Post-Christendom: Thinking About Politics in Light of 1789, Part I


POST-CHRISTENDOM: THINKING ABOUT POLITICS IN LIGHT OF 1789

“There are ages which are so deeply in love with the primal forms of existence that they seek to express these in all spheres of life and to reflect them, for instance, in the forms of rank and class in society, which for a brief moment in history can express a sublime truth, but which then become hollow and restrictive. What these forms intended to express, however, is something which may not be dispensed with if man is not to fall into an undifferentiatedness in which everything is so wholly indifferent that in the end it is of no consequence whether it is defined as matter or as spirit.”
– Hans Urs von Balthasar, GL I, 24

This quote by von Balthasar might be the starting point for a theological politics.

The emphasis on the word “what” is perhaps misleading. In his aesthetics, von Balthasar articulates a position on form and content that avoids two pitfalls: first, an elimination of any distinction between form and content—characteristically “ancient”, in the sense of pagan idolatry—and second, the divorce of form and content that is characteristically modern (but also a retrieval of Gnostic thought). Form, von Balthasar reminds us, is not identical with content, but neither is form extricable from content, and hence disposable. We always encounter content through form. (I plan to dedicate an upcoming post to the Preface and Introduction to The Glory of the Lord [GL], Balthasar’s theological aesthetics.) This epistemological principle corresponds to a metaphysical reality. It is in fact the metaphysics of Christianity, and Judaism before it, in distinction to what we might call the two other basic metaphysical options (perhaps finally coincident): pantheism (which predominates in prehistorical societies) and “Gnosticism” (in the broadest possible sense, by which I include Buddhism and atheism)—the dominant metaphysics of our time.

In this quote Balthasar says that culture has at times sought to be a perfect mirror of metaphysical reality, that this has been achieved, but that the precise cultural forms of this expression of truth are subject to change, indeed, must change. What must not change is the effort to express metaphysical reality in culture. When culture ceases to express metaphysics, metaphysics becomes obscure, and hence all knowledge falls into darkness. How perfectly Balthasar expresses the sad condition of the dominant global culture today where the most ardent materialists, who insist love and faith can be explained by the mechanics of the brain and dedicate their leisure hours to orgasm, fashion, and gourmandise, are also devoted followers of Buddhist renunciation of the illusion of dasein! “Matter or spirit”—goes the credo of our age—“iz all good.”

When Balthasar speaks of ages “so deeply in love with the primal forms of existence,” Christendom—in its Greek and Latin wings—springs first to mind.

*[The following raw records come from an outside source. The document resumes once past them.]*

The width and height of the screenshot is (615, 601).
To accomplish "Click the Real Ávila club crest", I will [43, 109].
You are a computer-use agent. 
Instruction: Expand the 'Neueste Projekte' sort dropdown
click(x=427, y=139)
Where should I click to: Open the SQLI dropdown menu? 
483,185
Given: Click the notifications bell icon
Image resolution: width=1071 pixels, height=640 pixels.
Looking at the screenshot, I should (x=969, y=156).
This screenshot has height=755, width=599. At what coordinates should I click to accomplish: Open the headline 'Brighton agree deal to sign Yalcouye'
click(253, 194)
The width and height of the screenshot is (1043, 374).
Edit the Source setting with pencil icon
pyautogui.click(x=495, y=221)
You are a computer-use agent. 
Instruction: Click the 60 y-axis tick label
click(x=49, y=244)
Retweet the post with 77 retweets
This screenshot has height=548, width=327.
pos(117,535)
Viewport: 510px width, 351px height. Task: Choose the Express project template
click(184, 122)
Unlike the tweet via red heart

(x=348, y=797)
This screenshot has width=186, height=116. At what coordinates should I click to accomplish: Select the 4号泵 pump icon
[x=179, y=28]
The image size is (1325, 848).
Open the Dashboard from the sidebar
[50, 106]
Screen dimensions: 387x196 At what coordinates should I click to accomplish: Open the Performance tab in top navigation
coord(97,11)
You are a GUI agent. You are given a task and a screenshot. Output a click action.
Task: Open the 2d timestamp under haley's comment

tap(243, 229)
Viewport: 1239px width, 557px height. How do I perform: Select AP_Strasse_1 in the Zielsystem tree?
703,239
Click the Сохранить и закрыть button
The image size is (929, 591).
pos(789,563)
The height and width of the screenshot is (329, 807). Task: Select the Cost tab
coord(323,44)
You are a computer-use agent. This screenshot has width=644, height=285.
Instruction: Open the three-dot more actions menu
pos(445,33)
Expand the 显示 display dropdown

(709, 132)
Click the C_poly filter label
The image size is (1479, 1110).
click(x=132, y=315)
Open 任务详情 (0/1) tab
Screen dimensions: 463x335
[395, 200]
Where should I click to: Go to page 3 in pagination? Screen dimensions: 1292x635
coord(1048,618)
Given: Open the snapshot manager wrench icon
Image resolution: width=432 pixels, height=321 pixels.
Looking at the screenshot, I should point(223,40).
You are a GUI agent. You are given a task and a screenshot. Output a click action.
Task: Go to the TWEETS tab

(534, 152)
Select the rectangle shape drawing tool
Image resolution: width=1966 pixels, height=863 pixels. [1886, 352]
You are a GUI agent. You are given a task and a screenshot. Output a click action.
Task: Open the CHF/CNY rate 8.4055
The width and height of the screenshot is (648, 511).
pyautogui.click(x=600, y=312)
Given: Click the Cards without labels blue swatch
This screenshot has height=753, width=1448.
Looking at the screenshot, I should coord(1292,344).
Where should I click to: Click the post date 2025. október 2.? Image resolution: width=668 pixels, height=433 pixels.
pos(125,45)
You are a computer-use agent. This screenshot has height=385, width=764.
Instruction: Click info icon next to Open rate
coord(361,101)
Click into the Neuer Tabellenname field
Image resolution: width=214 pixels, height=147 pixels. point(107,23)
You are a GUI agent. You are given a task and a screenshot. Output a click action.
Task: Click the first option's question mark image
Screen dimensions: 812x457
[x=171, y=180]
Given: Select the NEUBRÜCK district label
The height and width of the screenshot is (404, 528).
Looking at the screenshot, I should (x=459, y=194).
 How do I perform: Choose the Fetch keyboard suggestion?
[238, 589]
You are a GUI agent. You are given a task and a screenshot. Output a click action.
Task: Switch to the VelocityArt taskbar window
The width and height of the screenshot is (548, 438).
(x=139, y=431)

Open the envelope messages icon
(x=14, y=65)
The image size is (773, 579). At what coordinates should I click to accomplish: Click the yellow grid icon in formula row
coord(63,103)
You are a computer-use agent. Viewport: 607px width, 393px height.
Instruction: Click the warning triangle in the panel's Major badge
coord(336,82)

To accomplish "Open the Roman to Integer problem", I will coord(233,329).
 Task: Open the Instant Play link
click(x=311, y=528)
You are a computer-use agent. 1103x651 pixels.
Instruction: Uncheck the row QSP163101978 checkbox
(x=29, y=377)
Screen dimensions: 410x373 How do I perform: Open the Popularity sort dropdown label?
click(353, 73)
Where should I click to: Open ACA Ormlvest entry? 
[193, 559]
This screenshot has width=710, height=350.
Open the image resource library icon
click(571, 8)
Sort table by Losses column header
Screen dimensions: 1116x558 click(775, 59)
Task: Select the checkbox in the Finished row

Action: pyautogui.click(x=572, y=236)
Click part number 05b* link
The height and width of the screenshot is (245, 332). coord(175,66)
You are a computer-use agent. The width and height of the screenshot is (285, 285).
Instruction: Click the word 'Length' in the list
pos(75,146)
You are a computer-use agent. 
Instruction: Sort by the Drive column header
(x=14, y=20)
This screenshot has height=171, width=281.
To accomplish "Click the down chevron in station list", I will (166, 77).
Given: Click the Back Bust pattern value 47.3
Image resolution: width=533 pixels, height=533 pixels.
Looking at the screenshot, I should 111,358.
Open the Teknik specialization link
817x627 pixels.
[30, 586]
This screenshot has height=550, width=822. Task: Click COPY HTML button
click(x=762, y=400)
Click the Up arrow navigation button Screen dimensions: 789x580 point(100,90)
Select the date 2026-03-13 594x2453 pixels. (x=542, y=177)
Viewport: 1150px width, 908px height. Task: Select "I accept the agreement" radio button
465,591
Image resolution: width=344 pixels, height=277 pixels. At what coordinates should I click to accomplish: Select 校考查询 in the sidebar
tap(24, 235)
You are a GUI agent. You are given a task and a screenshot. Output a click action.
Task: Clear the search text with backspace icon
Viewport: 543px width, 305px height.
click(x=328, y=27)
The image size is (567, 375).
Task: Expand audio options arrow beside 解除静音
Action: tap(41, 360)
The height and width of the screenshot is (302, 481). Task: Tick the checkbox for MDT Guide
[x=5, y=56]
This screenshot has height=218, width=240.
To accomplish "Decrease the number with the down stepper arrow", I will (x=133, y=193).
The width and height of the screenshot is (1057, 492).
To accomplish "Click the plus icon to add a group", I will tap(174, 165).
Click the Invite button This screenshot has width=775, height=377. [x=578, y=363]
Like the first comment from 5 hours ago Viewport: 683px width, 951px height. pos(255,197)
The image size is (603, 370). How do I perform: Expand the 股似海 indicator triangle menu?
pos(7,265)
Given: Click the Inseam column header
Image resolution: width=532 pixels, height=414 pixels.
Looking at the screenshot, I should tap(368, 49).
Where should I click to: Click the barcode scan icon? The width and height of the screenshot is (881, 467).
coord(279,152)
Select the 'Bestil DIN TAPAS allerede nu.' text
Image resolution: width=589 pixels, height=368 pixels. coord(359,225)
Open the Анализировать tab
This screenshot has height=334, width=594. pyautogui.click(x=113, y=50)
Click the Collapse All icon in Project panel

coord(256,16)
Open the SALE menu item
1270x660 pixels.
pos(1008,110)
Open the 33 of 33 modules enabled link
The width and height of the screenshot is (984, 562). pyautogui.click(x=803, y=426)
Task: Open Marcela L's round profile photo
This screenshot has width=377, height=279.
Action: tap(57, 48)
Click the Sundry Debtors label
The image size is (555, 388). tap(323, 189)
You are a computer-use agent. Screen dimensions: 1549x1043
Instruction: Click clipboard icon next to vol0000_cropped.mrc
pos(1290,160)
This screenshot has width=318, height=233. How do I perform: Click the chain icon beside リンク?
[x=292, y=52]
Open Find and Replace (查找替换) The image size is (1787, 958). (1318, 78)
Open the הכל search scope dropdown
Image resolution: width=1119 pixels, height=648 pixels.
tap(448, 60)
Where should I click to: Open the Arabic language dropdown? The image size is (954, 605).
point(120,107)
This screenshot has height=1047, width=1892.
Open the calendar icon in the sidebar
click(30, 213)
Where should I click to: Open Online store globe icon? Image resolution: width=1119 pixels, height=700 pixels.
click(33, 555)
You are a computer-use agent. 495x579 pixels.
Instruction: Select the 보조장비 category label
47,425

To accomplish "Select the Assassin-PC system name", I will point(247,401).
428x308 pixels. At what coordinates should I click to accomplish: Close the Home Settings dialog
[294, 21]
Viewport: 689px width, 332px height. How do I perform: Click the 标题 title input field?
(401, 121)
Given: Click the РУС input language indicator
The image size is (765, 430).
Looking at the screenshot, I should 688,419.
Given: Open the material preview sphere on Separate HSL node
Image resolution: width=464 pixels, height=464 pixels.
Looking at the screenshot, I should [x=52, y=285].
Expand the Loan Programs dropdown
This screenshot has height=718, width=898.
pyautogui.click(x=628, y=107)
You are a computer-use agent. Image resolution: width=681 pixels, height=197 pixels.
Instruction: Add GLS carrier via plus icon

Clearly, he is no “reactionary”—he admits that the ancien régime became “hollow and restrictive.” Here, a caveat: did Christendom ever have the chance to grow “hollow and restrictive” in Byzantium before it was vanquished by the Turks? In the Latin West, however, most observers would grant that the ancien régime had a long, decadent period before its overthrow.

Part One: Christendom’s Final Hand

In the Grand Siècle, Louis XIV converted a modest hunting lodge into the greatest house of cards in the world; at Versailles, gambling replaced the hunt as the favorite leisure activity of the aristocracy. And whereas the hunt had deep Christian resonances (as any medieval romance and Francis Thompson’s “The Hound of Heaven” richly exhibit), gambling is pretty irredeemably a distraction from reality. Versailles was certainly the grandest pleasure-palace the world had ever known. Richelieu and Louis XIV removed the nobility from its land to this Las Vegas of the 17th century in order to prevent the religious and political instability ravaging contemporary England and Germany. They succeeded in keeping France one and nominally Catholic, but paid a high moral cost: removed from his land and his people, the nobleman became the libertin, engrossed in the distractions of pleasure. To pay off his gambling debts, supply his lavish parties, and dress himself sumptuously à la mode (fashion, too, was an invention of Louis XIV), he turned to Jewish and Genoese bankers, and to merchants and artisans, enriching and ennobling the bourgeosie. The splendor and pomp that had been signifiers of the glory of God and His structured, hierarchical Creation, became themselves the signified, the object of the rake’s caprice.

Still, in the Grand Siècle, for the last time, the grands hommes were Christian: Descartes, Malebranche, Arnauld, Pascal, Racine, Corneille, Bossuet, Fénelon—perhaps only Molière, among men of the first rank, stands apart. They did their best to convert the libertins, establishing the compagnie du Saint Sacrement, pouring themselves in pious and charitable activities, opposing the loosening of morals. In the growing culture of divertissement—which is ours a fortiori—Pascal offered the best hand for redemption with his Wager.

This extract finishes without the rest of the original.